Activity => Copy out every line of the data where the word "agent" is found.

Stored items
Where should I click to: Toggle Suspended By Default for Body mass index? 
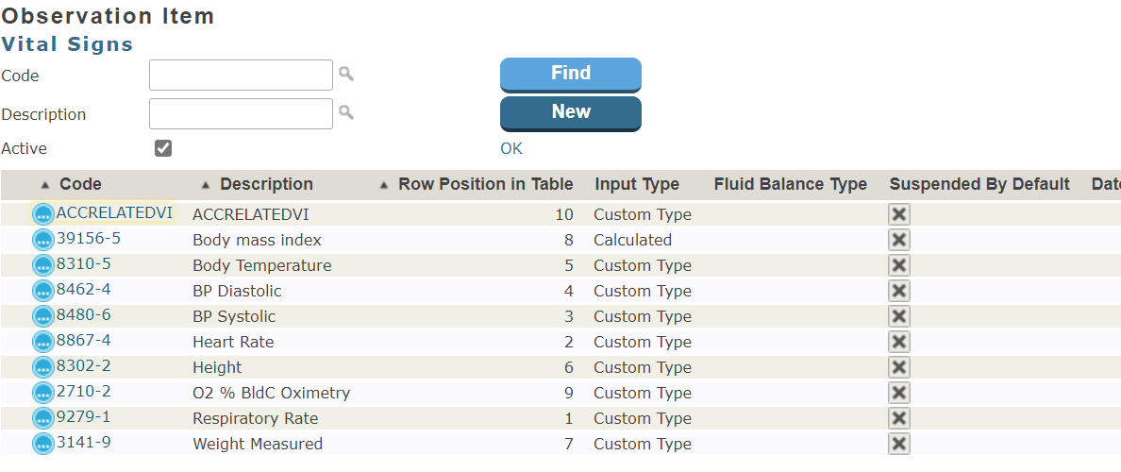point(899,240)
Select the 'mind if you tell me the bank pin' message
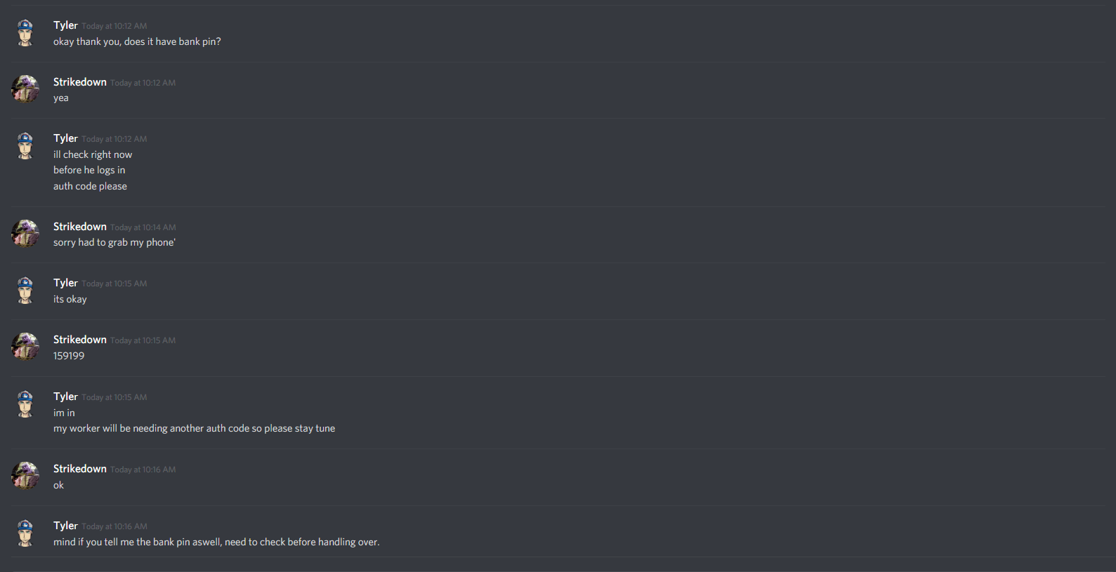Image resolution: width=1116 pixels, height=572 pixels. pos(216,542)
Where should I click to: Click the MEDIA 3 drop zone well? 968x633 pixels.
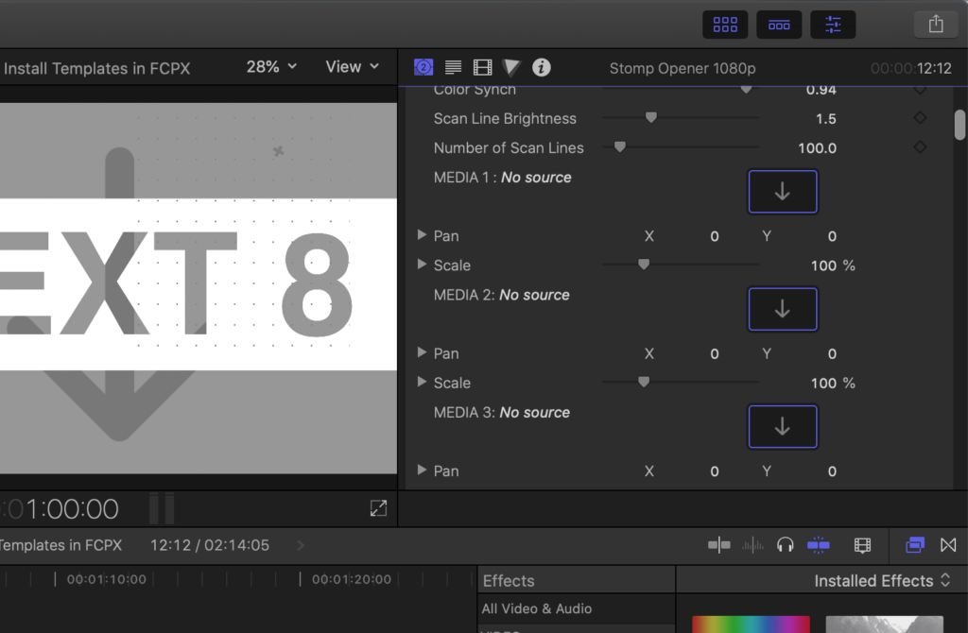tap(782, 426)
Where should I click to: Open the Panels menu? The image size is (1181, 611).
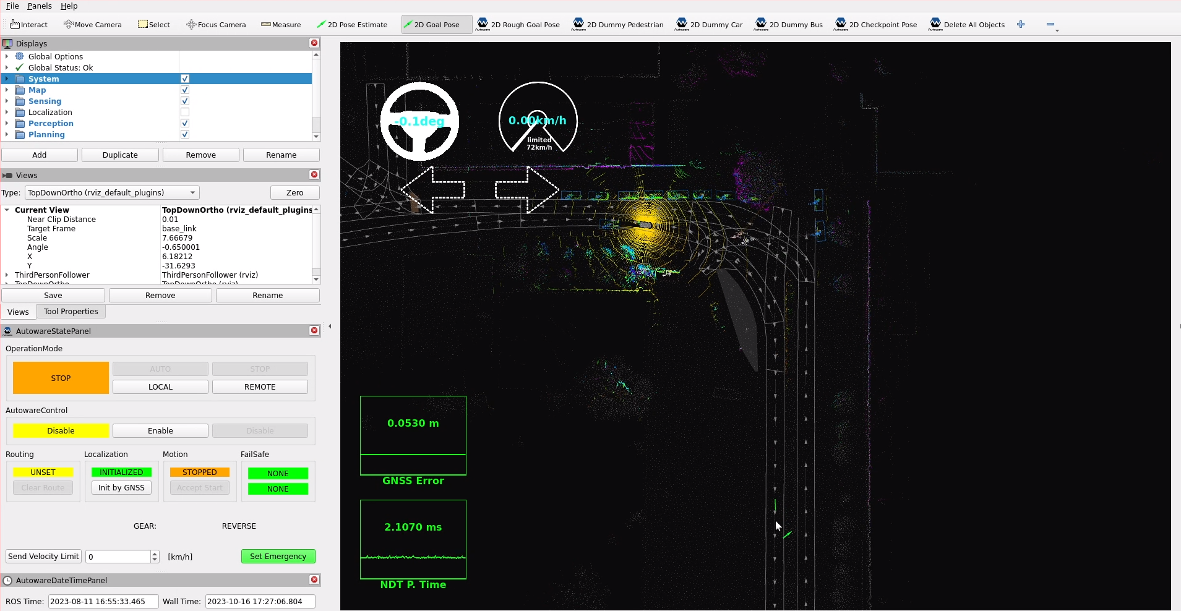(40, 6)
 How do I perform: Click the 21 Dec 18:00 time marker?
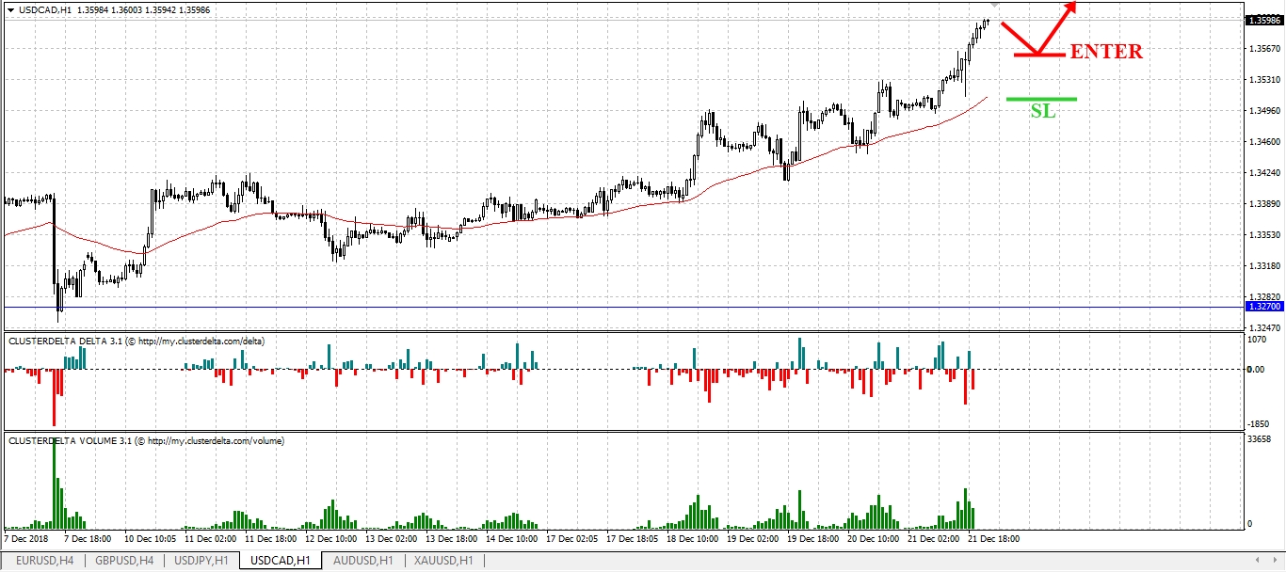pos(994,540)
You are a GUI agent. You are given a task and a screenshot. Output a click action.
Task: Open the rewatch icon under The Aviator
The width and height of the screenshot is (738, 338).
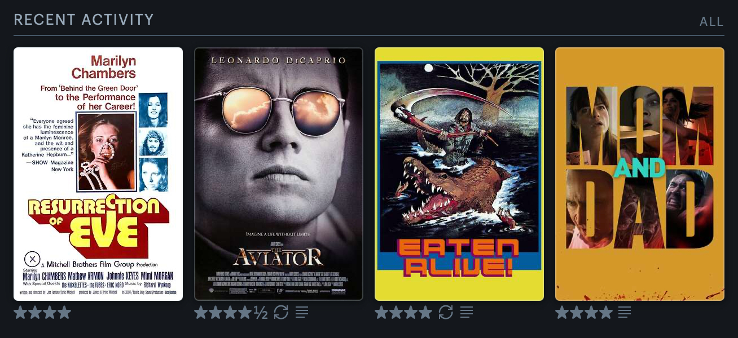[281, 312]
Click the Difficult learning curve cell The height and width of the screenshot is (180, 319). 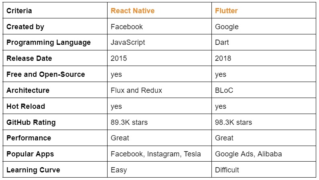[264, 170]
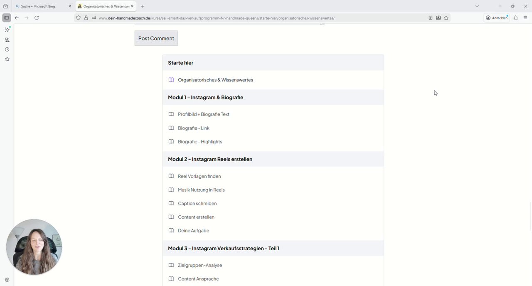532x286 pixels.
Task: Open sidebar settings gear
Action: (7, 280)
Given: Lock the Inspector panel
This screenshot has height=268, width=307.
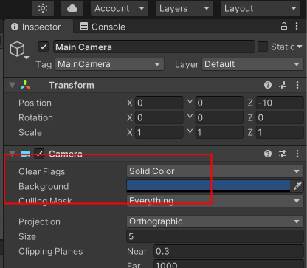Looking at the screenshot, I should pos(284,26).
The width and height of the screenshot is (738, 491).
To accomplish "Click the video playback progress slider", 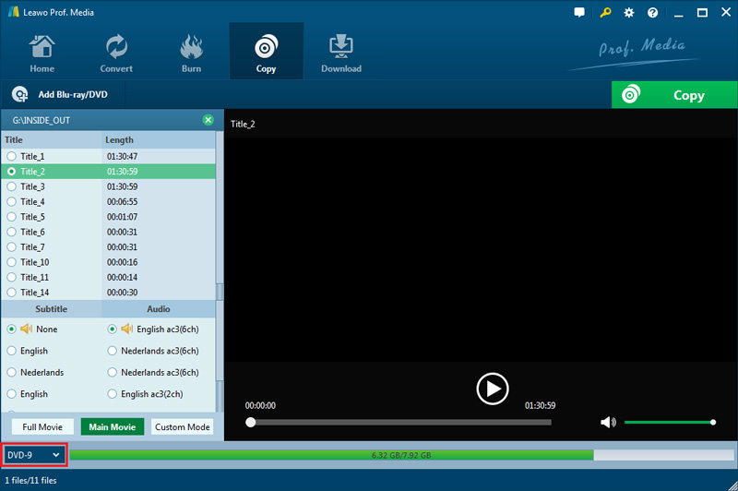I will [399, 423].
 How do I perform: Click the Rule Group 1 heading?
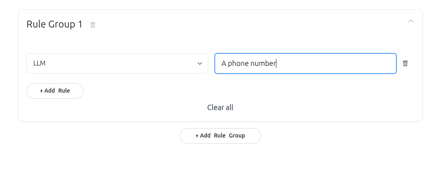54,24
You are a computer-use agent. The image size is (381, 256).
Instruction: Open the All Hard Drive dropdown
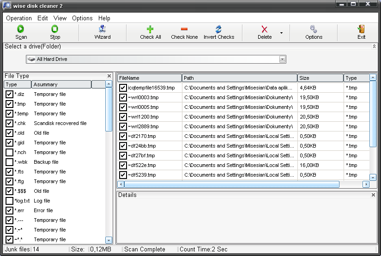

The completed task =>
You are a GUI agent. You are given a task and a screenshot. Output a click action.
You are a computer-use agent. The image size is (381, 256).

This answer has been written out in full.